In 2014, Disney trepidatiously signed onto Dish Network's (NASDAQ: DISH) as-yet unlaunched platform to distribute pay-TV over the Internet, now known as Sling TV, with numerous contract clauses that allowed the programmer to pull its preeminent ESPN Network if the service grew too fast, or the channel lost too many linear subscribers.
As Bloomberg reported today, both dynamics have occurred, but Disney seems very far from pulling the trigger on these deal stipulations. An ESPN rep confirmed to FierceCable that the report about the contract language is correct.
ESPN has lost more than 3 million linear TV subscribers since its broad-reaching agreement with Dish was signed in February 2014 — more than enough to provide Disney an out.
Further, with Sling TV reaching a current subscriber base of around 600,000 users since launching in February 2015, the service is now big enough to meet the terms of Disney's out clause, as well
As Bloomberg notes, Disney's decision to forsake its own built-in safety system shows how much the program conglomerate's thinking about online distribution has changed in 24 months.
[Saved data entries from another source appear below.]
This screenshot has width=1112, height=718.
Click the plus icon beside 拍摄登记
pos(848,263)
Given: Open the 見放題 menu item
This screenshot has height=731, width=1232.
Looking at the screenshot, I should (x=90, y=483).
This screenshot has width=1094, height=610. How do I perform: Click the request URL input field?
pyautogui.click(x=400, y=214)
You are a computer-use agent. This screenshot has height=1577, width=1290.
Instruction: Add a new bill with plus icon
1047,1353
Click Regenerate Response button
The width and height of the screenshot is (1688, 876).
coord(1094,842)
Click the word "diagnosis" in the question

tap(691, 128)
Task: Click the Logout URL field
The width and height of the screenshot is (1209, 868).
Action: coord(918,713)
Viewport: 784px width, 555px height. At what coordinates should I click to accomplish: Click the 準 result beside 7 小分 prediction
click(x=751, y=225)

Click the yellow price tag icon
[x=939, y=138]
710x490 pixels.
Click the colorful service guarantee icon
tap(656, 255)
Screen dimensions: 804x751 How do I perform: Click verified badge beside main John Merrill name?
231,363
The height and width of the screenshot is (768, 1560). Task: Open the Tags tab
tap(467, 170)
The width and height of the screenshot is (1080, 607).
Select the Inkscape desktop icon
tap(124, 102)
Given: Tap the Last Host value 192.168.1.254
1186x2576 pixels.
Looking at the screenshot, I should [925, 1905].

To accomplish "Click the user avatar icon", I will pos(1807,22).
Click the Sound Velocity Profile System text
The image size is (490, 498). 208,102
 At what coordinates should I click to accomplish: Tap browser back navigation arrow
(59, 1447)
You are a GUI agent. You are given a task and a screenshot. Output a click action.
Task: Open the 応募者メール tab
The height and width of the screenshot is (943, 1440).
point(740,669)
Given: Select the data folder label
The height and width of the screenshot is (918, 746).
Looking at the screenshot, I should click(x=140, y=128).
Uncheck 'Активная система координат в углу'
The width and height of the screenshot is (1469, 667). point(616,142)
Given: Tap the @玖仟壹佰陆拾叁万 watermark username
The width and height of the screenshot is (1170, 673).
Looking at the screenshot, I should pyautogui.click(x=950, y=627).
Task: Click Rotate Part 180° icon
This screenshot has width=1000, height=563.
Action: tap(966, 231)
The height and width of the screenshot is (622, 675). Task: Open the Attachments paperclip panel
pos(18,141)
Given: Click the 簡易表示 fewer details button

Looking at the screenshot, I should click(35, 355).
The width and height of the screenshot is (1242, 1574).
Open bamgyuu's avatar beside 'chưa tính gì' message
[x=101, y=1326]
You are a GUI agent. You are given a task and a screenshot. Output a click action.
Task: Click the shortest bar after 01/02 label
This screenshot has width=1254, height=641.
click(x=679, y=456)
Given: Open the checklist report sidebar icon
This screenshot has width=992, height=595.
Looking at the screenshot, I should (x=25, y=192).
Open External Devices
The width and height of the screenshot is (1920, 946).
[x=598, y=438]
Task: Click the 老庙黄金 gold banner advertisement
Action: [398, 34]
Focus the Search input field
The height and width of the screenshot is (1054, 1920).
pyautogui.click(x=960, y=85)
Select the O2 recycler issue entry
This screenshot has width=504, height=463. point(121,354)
In February, for example, ESPN President John Skipper said at a Southern California business conference that his network was actually in discussions with Dish about expanding its relationship with Sling.
Meanwhile, Disney CEO Bob Iger recently told investors that his company is bullish about skinny bundles.
"It's also important that ESPN be present in the skinny bundles, whether there are 2 million of them, 5 million of them, 10 million of them," Iger said earlier this month.